A basic example is StreamHashTag

The ELK-stack-way

This readme more or less contains a condensed copy of the original instruction that can be found here.

Installation & Setup

  • Install the Elastic Stack

    If you do not have a working installation of the Elastic Stack, follow this guide.

  • Run Elasticsearch & Kibana

    <path_to_elasticsearch_root_dir>/bin/elasticsearch
    <path_to_kibana_root_dir>/bin/kibana
    

    On Windows, you might need to say

    <path_to_elasticsearch_root_dir>/bin/elasticsearch.bat
    <path_to_kibana_root_dir>/bin/kibana.bat
    
  • Check that Elasticsearch and Kibana are up and running.

    • Open localhost:9200 in web browser -- should return status code 200
    • Open localhost:5601 in web browser -- should display Kibana UI.

    By default, Elasticsearch runs on port 9200, and Kibana run on ports 5601. If you changed the default ports during installation, change the above calls to use appropriate ports.

  • Download Example Files

    Download the following files in this repo to a local directory:

    • twitter_logstash.conf - Logstash configuration for ingesting data into Elasticsearch
    • twitter_template.json - template for custom mapping of fields.
    • optionally: twitter_kibana.json - this is a configuration file for creating the Kibana dashboard

Version: This example has been tested in the following versions:

  • Elasticsearch 6.1.1
  • Logstash 6.1.1
  • Kibana 6.1.1

Run Example

1. Configure example to use your Twitter API keys

  • Get Twitter API keys and Access Tokens

    This example uses the Twitter API to monitor Twitter feed in real time. To use this, you will first need to create a Twitter app to get your Twitter API keys and Access Tokens.

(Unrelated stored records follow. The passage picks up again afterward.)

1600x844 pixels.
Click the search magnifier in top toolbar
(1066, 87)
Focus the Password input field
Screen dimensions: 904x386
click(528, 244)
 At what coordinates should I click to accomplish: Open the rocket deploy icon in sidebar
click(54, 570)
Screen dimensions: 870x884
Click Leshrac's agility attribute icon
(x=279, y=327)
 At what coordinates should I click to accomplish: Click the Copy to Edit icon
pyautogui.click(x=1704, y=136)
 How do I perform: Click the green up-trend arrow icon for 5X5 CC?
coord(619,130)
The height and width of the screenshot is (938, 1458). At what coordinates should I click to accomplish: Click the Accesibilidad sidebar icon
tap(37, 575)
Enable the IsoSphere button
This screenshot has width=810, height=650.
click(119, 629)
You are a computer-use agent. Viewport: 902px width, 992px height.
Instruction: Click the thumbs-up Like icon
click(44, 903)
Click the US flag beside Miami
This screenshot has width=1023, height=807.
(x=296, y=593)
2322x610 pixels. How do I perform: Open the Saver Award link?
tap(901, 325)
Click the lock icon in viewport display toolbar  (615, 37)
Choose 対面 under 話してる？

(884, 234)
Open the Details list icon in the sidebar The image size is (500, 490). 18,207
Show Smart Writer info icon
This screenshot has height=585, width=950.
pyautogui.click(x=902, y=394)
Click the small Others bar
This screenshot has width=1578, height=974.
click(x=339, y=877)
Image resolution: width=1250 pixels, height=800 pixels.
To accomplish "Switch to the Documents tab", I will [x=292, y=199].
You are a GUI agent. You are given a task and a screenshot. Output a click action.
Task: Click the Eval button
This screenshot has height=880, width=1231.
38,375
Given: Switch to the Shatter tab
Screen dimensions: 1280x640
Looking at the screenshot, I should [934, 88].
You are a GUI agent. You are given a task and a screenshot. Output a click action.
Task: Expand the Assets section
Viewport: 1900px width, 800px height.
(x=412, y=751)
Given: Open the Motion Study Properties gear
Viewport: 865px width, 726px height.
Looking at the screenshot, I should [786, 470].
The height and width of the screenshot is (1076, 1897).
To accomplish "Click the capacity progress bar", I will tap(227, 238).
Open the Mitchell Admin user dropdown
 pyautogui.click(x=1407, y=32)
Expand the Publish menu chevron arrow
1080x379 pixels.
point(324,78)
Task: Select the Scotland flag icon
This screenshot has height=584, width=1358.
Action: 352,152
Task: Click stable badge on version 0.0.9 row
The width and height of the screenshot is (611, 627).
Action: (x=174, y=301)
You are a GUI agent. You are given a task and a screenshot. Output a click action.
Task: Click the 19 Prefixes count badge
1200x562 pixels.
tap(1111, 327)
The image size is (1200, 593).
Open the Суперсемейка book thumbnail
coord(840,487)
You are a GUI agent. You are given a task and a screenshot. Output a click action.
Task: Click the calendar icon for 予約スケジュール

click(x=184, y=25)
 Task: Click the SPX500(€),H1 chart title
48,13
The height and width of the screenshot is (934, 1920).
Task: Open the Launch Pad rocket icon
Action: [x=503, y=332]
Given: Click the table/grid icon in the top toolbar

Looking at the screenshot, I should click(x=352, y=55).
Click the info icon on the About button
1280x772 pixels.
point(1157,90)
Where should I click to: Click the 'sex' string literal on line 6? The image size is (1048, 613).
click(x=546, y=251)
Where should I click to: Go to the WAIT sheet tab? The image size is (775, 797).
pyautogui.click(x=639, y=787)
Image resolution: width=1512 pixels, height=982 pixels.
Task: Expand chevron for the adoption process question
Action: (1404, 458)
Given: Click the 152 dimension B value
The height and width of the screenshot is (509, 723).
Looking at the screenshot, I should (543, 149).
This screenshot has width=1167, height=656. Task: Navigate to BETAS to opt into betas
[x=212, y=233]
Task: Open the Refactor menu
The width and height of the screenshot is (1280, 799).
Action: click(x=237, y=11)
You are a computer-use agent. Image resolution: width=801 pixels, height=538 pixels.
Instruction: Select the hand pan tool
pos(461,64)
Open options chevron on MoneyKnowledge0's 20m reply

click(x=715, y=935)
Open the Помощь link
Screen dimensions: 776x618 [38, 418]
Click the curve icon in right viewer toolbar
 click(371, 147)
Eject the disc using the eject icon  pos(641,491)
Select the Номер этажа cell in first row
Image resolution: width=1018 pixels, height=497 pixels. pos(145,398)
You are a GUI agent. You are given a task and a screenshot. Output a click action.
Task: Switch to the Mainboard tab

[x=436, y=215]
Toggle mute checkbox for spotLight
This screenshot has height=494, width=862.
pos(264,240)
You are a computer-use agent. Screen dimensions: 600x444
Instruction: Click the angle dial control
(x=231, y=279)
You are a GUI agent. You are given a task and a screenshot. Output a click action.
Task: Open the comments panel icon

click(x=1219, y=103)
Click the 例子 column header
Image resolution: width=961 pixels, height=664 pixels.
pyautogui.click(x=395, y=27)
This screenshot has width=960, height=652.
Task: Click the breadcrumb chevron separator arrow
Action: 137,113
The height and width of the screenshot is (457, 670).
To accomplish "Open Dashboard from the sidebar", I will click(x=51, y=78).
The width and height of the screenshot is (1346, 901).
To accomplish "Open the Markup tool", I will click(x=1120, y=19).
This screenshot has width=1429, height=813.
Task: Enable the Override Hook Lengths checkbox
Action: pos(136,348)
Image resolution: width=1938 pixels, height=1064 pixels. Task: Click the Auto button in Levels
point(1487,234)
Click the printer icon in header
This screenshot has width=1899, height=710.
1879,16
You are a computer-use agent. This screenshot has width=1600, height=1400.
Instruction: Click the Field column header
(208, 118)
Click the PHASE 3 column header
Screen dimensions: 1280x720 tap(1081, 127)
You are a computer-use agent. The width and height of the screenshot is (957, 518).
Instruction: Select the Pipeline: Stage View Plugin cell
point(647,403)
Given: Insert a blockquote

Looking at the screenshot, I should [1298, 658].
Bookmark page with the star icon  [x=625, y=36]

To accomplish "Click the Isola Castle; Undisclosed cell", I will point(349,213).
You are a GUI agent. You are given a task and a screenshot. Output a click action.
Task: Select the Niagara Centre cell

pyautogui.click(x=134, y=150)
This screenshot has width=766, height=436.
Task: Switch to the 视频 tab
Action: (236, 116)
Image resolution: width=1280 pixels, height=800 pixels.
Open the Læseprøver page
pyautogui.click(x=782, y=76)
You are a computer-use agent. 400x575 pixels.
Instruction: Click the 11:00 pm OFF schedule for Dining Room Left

  • Modify Logstash configuration file to use your Twitter API credentials

    Modify the input { twitter { } } section in the twitter_logstash.conf file to use the API keys and Access tokens generated in the previous step. While at it, feel free to modify the words you want to track in the keywords field (in this example, we are tracking tweets mentioning popular Marvel Comic characters.

     input {
        twitter {
          # these are the credentials for your twitter app
          consumer_key       => "INSERT YOUR CONSUMER KEY"
          consumer_secret    => "INSERT YOUR CONSUMER SECRET"
          oauth_token        => "INSERT YOUR ACCESS TOKEN"
          oauth_token_secret => "INSERT YOUR ACCESS TOKEN SECRET"
          # select a number of keywords or hashtags
          keywords           => [ "thor", "spiderman", "wolverine", "ironman", "hulk"]
          # Record full tweet object as given to us by the Twitter Streaming API, default is false
          full_tweet         => true
          # ignore the retweets coming out of the Twitter API, default is false
          ignore_retweets   => true
        }
      }
    
  • For a different use case, you will also want to modify the output configuration

     output {
       # this lets you see dots in the shell as new tweets are coming in
       stdout { codec => dots }
       # this is your elastic configuration with host, port, index, type and mapping template
       elasticsearch {
         hosts => "localhost:9200"
         index         => "twitter_elastic_example"
         document_type => "tweets"
         template      => "./twitter_template.json"
         # this is actually important: twitter objects are nested and this will help you resolve this
         template_name => "twitter_elastic_example"
         template_overwrite => true
       }
     }
    

    An example configuration (without credentials) is here.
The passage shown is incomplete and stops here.